TASK GOAL: Would you print, word for word, only the lines running from the line with "At what coordinates should I click to accomplish: Select" to the last line of the entries, without the pictures?

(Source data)
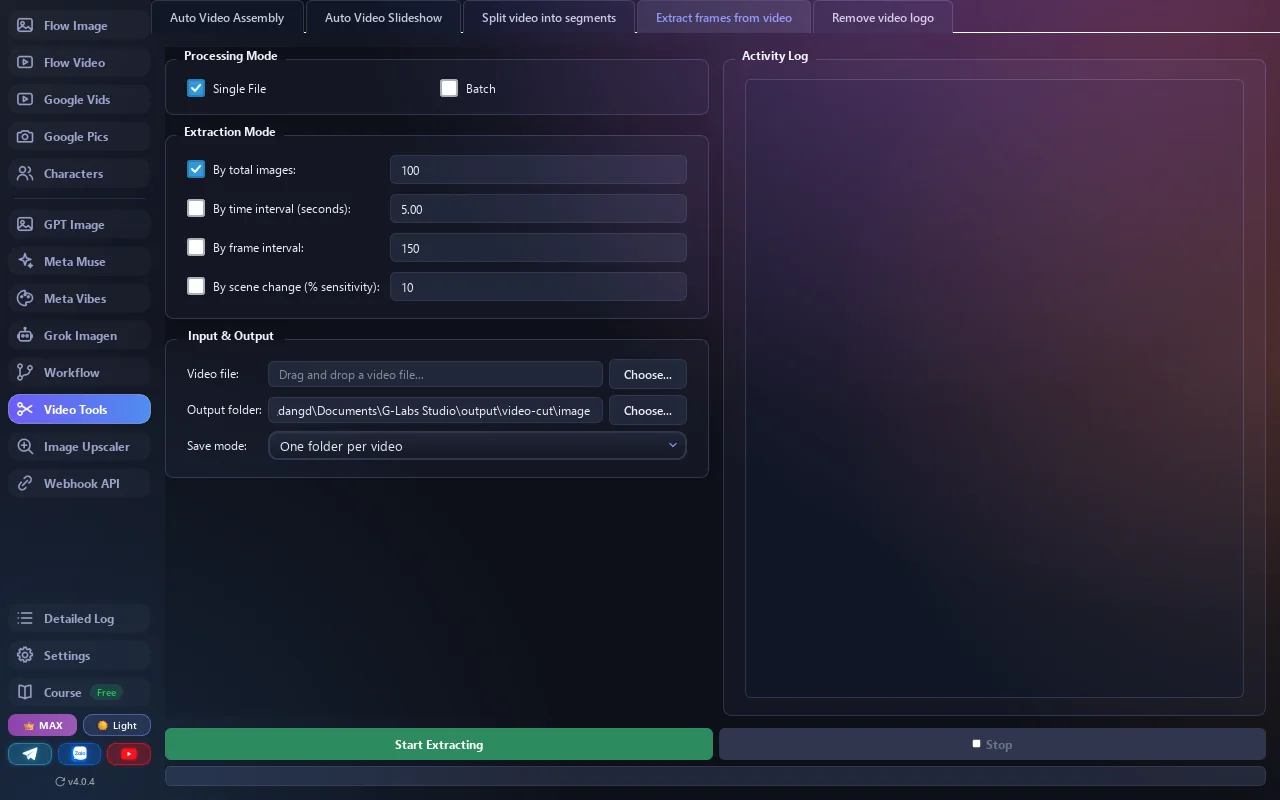Click the Telegram icon button

click(x=30, y=754)
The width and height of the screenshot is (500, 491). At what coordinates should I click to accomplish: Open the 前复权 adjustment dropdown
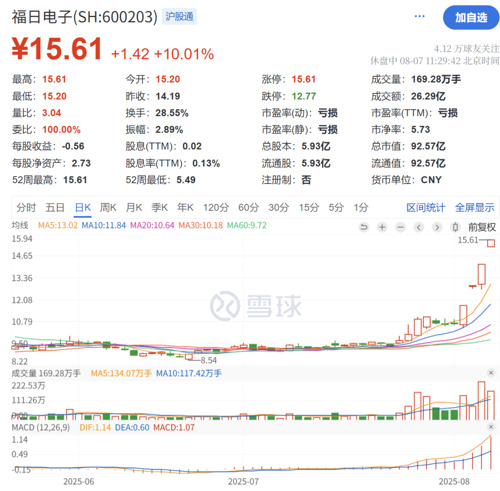[x=482, y=227]
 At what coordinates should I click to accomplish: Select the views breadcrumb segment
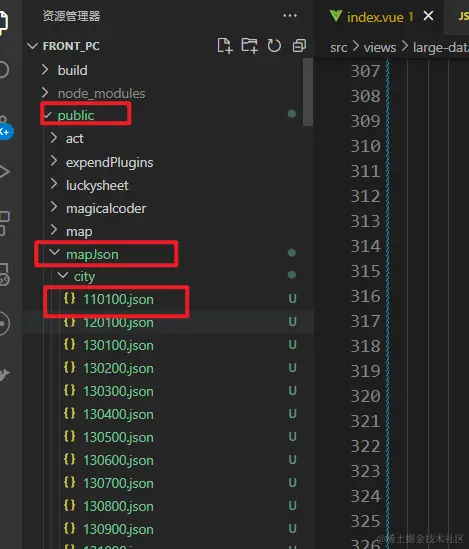pyautogui.click(x=380, y=47)
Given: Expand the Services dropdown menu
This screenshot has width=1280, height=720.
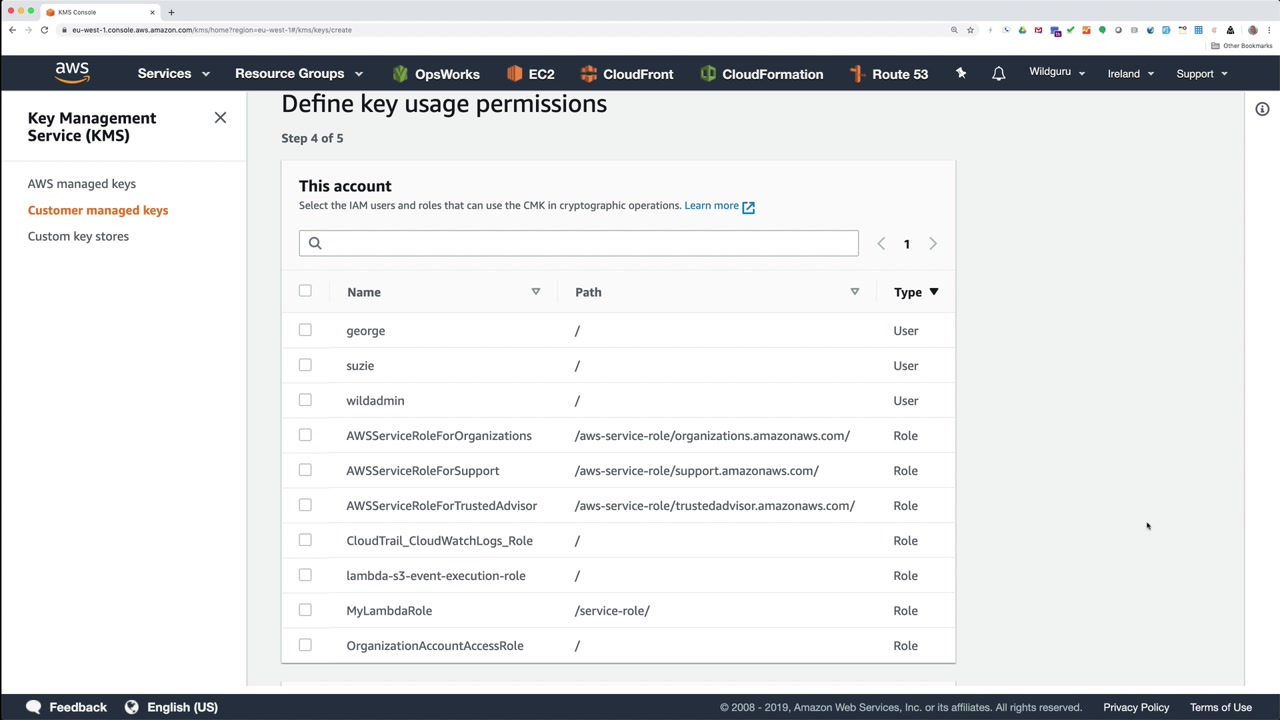Looking at the screenshot, I should (173, 74).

PROBLEM SOLUTION:
 At what coordinates should I click to accomplish: Select the views breadcrumb segment
pyautogui.click(x=380, y=47)
Given: Expand the Services dropdown menu
This screenshot has width=1280, height=720.
Looking at the screenshot, I should (173, 74).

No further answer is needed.